2014 Automated Vehicle Symposium - Serge Lambermont
Summary:
The Tuesday breakout session discussed the concept of digital infrastructure and mapping in order to begin
exploring the following questions:
What elements are included in the definition of digital infrastructure?
What data are needed and how will the data used by the vehicle? By the infrastructure?
What is the government’s role and responsibility in digital infrastructure and mapping?
What is the relationship between industry and infrastructure owners and operators in an automated vehicle environment?
Mr. Serge Lambermont’s presentation provided an overview of digital infrastructure
and other interrelated activities supporting the development of automated vehicles,
including the role that suppliers play in this environment. Two key areas were
highlighted: 1) understanding the strengths and weaknesses of technology today
and how digital infrastructure can be used to further support automated vehicles;
and 2) exploring the uses and impacts of digital infrastructure in adjacent markets
today that could then lead to further developments in automated vehicles. The
following are points raised from these two key areas:
Human versus computer vision/lidar/radar detection and classification:
Assuming that human are perfect drivers, how would this compare to machines? A quadrant diagram with computer recognition and human recognition on each axis was presented to demonstrate the strengths and weaknesses of both groups (see figure below)
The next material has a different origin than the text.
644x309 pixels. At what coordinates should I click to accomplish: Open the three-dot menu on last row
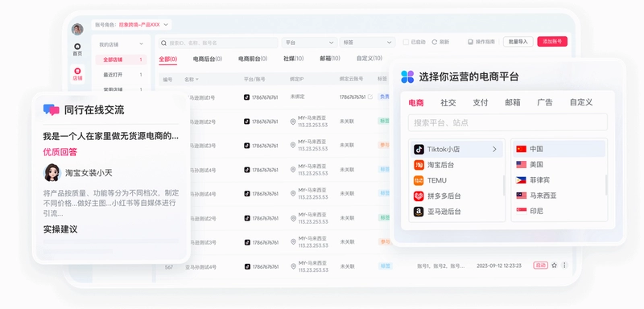tap(564, 265)
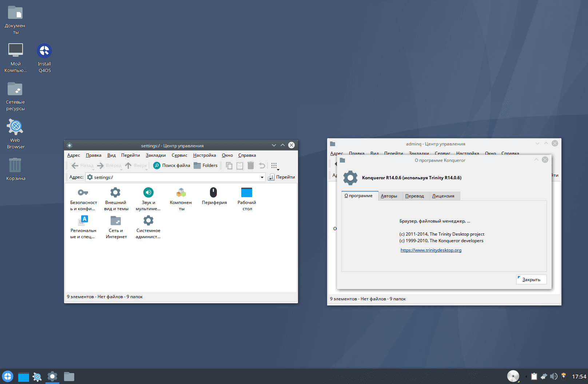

Maps for localization and lane markings can immediately address areas where human recognition is strong but machine recognition is lacking, including road boundary detection, curved lane marking, crossing lane marking, adjacent lane marking, stop lines and lines for lane marking.
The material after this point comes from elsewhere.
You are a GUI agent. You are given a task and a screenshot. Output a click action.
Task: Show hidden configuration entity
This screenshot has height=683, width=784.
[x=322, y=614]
ADAS maps can address stop lines, traffic lights, traffic signs, and lines for lane markings, which can be recognized fairly consistently by machine but this could provide improvement and redundancy.
V2I functionality can be used for determining trajectories of other vehicles/objects, and reading traffic lights and traffic signs, as well as V2V redundancy.
Adjacent market developments and impacts on Digital Infrastructure
figure, human versus computer detection and classification
Passenger Car Market & Commercial Vehicles: This market continues to
be driven by improvements to active safety and New Car Assessment
Program changes. This includes automated braking, detection systems,
active collision avoidance, automated highway lane change. This market
uses digital infrastructure for ADAS maps, V2X, functional safety and
cybersecurity.
Low Speed Autonomous – no steering wheel: This is a somewhat new
market; it is envisioned that these vehicle types would primarily be used
for retirement, airports, entertainment, work campus, care free city
centers, manufacturing, etc. There is more confidence today for
programs at low speeds; we are seeing a large number of low speed
prototyping vehicles emerging. These vehicles use maps but are also very
dependent on the sensor suite. Digital infrastructure is used for
localization.
Tech enabled car share and rideshare: This market is already using
digital infrastructure to a small extent as information is being transferred
to the cloud and the vehicle. This requires dynamic digital infrastructure
– optimal booking-routing, real-time cloud based updates, new physical
infrastructure, and call on demand.
Personal Rapid Transit: This includes smaller vehicles (2/3 wheel, limited
width), coming to market for fuel efficiency and individual mobility
purposes. These vehicles may need to share lanes with regular vehicles
and could impact the use of digital infrastructure.